Federal Energy Regulatory Commission’s Unclassified Cybersecurity Program – 2018 

The Federal Energy Regulatory Commission (FERC) is an independent agency within the Department of Energy responsible for, among other things, regulating the interstate transmission of the Nation’s electricity, natural gas, and oil.  FERC’s mission is to assist consumers in obtaining reliable, efficient, and sustainable energy services at a reasonable cost through appropriate regulatory and market means.  To accomplish this, the information technology infrastructure that supports FERC must be reliable and protected against attacks from malicious sources.  

The Federal Information Security Modernization Act of 2014 established requirements for Federal agencies to develop, implement, and manage agency-wide information security programs, including periodic assessment of the risk and magnitude of the harm that could result from the unauthorized access, use, disclosure, disruption, modification, or destruction of information systems and data that support the operations and assets of the agency.  In addition, the Federal Information Security Modernization Act of 2014 mandated that an independent evaluation be performed annually by the Office of Inspector General to determine whether FERC’s unclassified cybersecurity program adequately protected data and information systems.  The Office of Inspector General contracted with KPMG LLP to perform an assessment of FERC’s unclassified cybersecurity program.  This report presents the results of that evaluation for fiscal year 2018.

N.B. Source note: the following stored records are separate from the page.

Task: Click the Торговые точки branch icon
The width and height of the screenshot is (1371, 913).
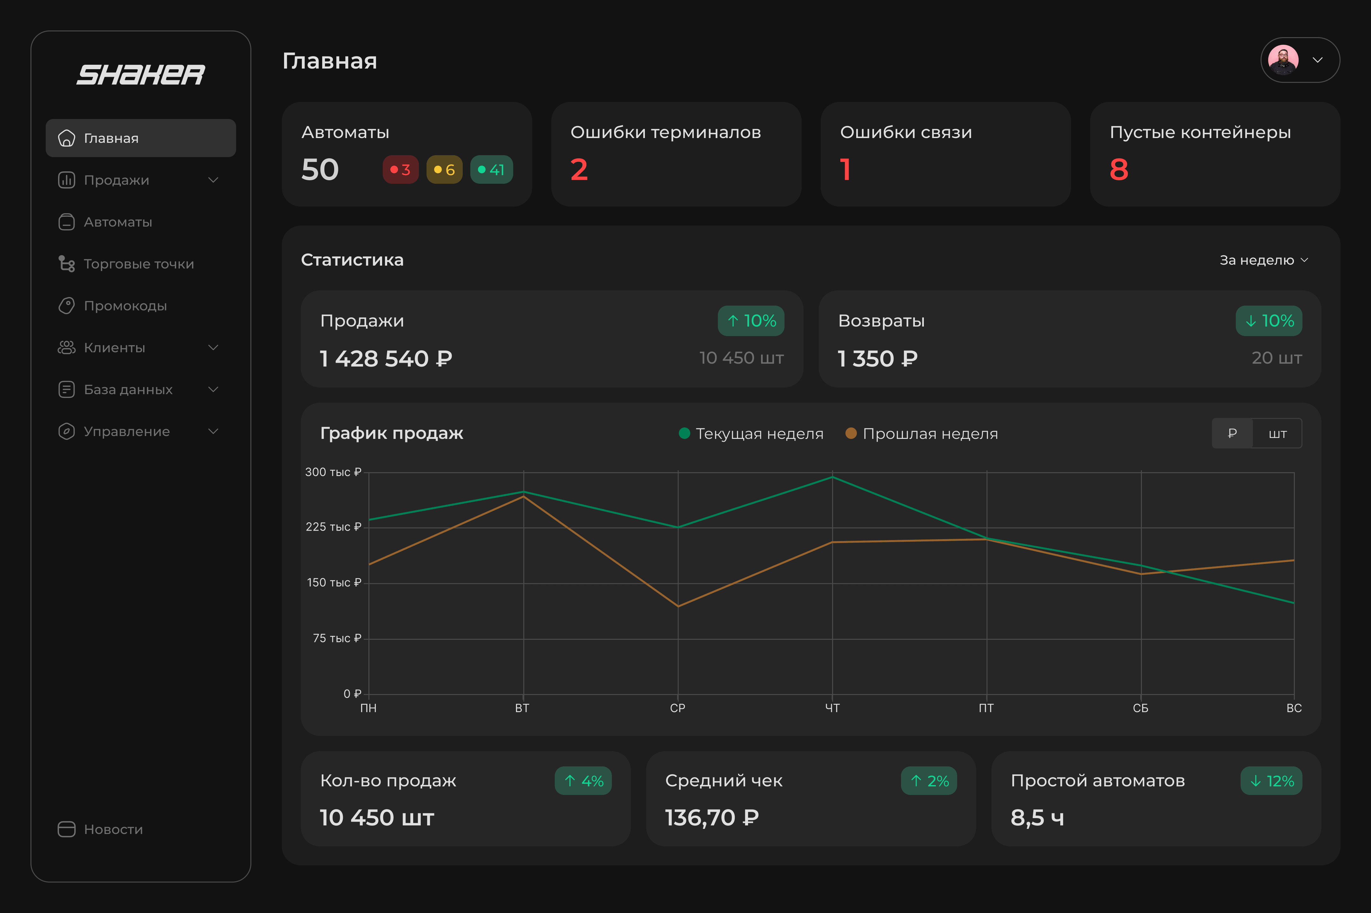Action: coord(66,264)
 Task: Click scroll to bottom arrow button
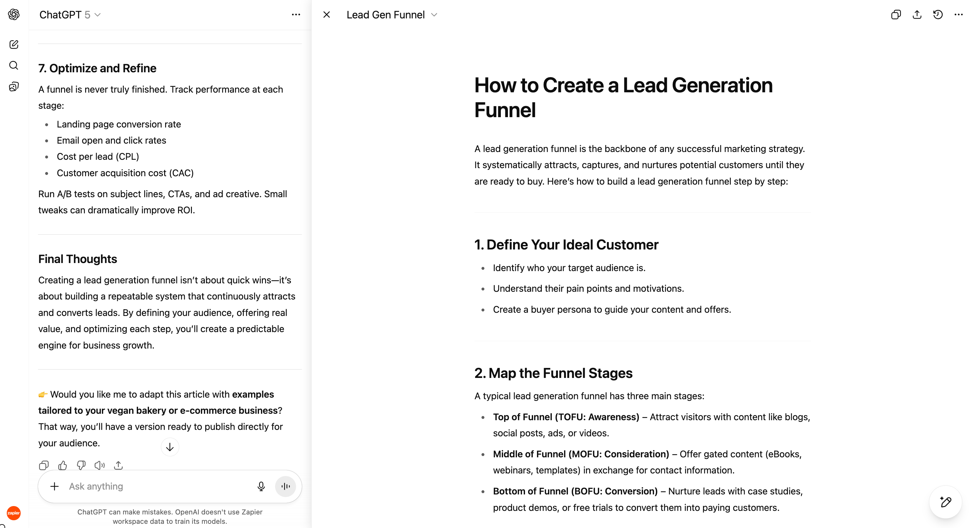pyautogui.click(x=170, y=447)
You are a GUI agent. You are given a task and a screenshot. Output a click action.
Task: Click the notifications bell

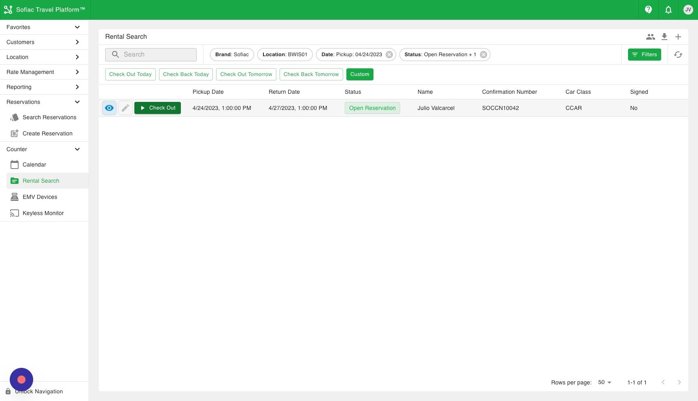coord(668,10)
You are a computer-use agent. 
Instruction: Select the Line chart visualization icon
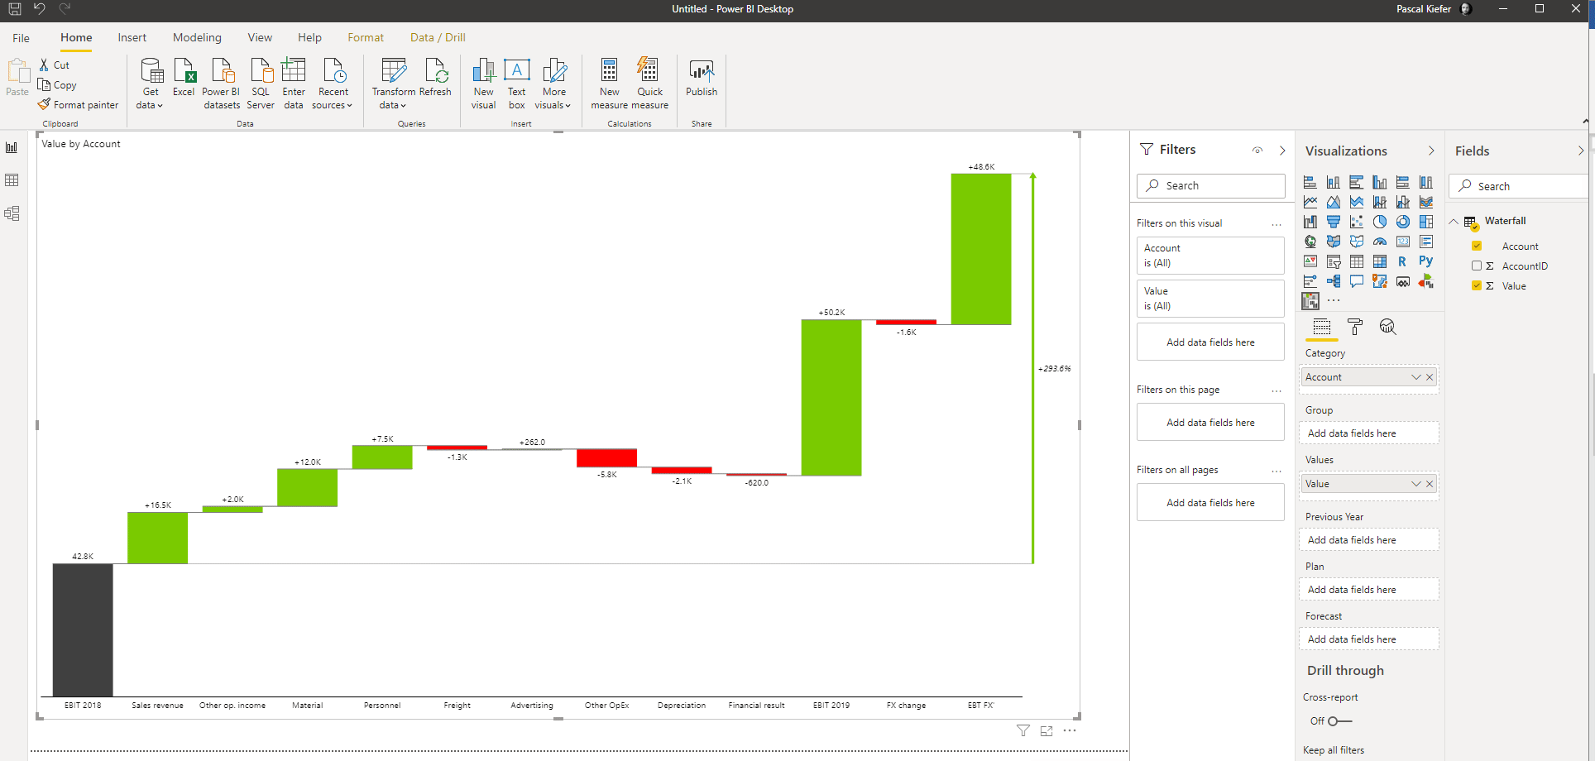coord(1310,202)
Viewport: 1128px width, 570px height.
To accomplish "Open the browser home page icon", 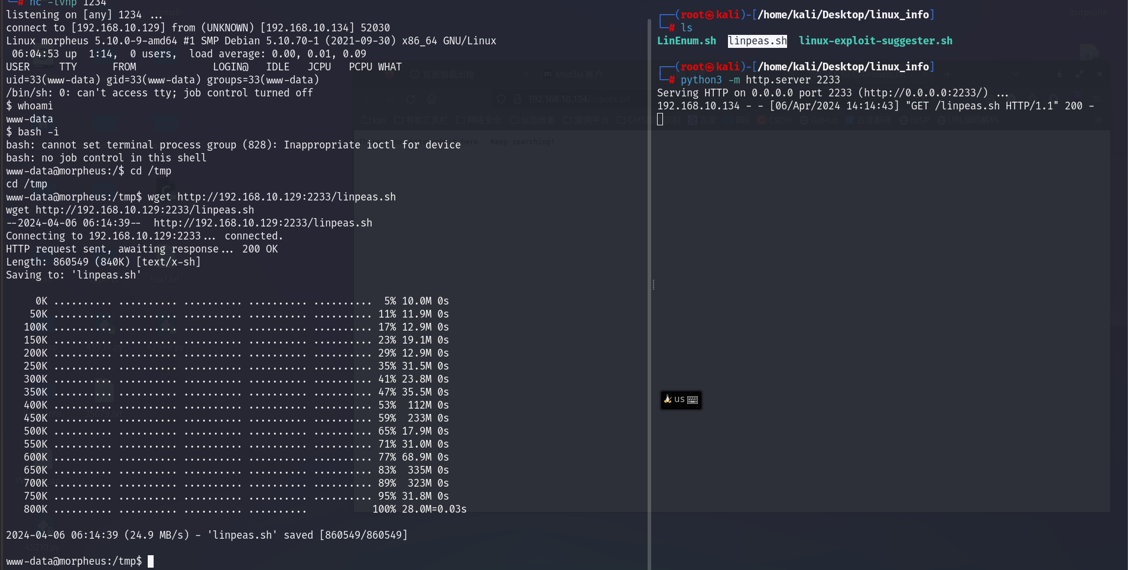I will [431, 99].
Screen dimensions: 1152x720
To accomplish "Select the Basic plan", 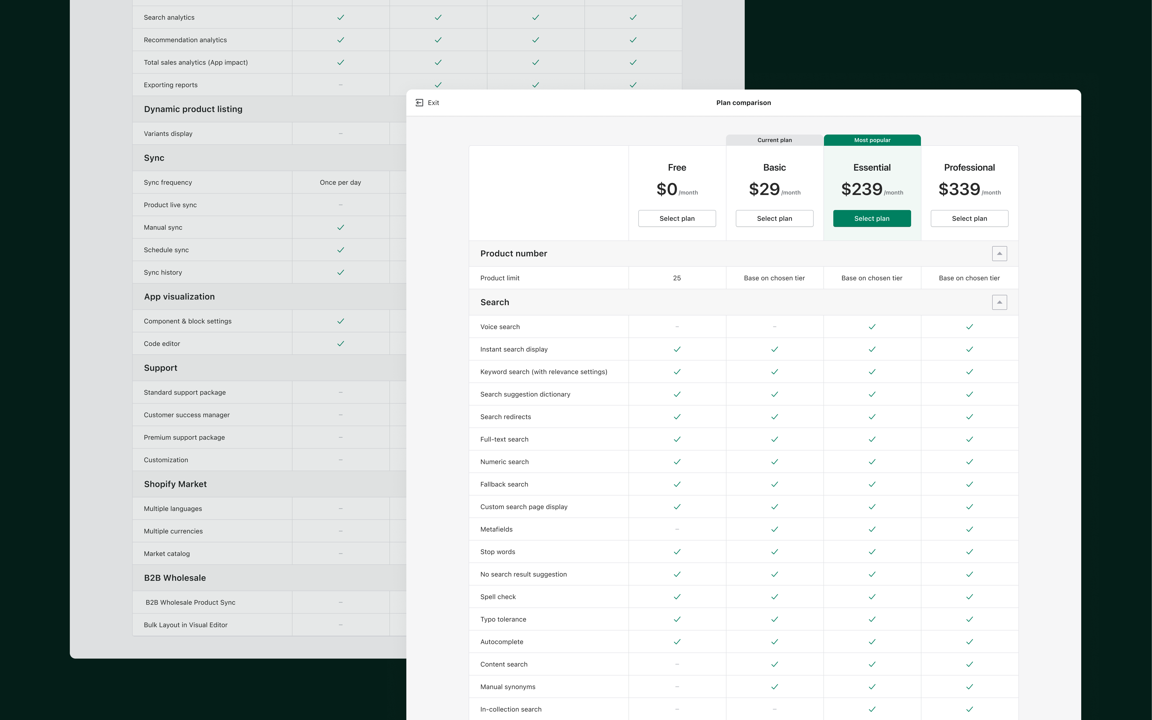I will tap(774, 218).
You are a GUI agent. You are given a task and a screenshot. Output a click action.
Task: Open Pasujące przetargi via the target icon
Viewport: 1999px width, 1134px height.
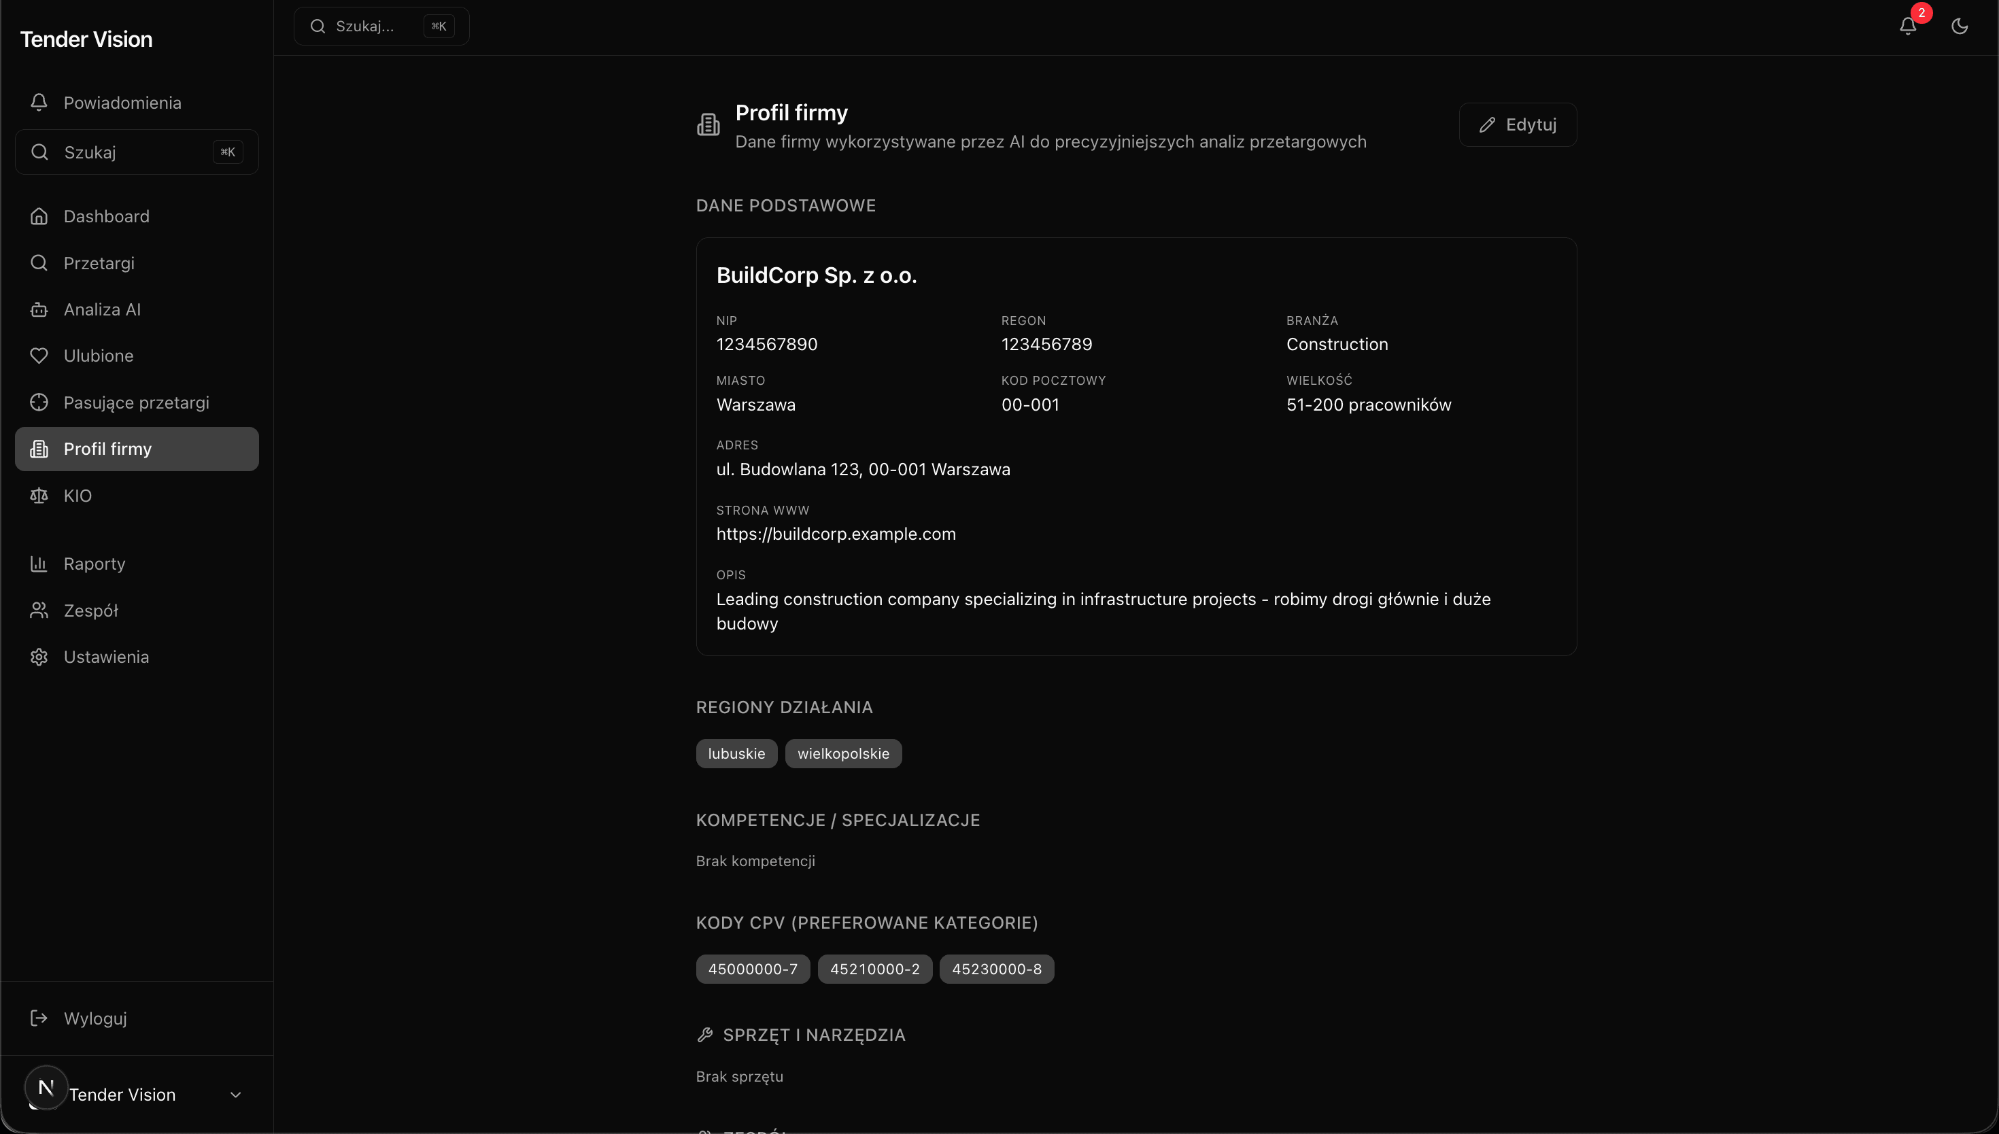click(x=39, y=402)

Based on fiscal year 2018 test work performed by KPMG LLP, nothing came to our attention to indicate that attributes required by the Office of Management and Budget, Department of Homeland Security, and the National Institute of Standards and Technology were not incorporated into FERC’s unclassified cybersecurity program for each of the major topic areas tested.  In particular, FERC had implemented information technology security controls for various areas such as configuration management, risk management, and security training. 

During our fiscal year 2017 test work, we became aware of a security incident involving FERC’s unclassified cybersecurity program.  Upon learning of the incident, FERC officials initiated action to identify the cause of the incident, determine its impact, and implement corrective actions, as necessary.  While FERC’s corrective actions taken related to the implementation of preventative controls are noteworthy, we found that FERC was still in the process of reviewing the impact of the incident and completing its analysis.  Consistent with the recommendation included in our prior year’s evaluation, until all corrective actions are completed, we continue to recommend that the Executive Director of the Federal Energy Regulatory Commission ensure that the analysis related to the cyber incident is completed in a timely manner.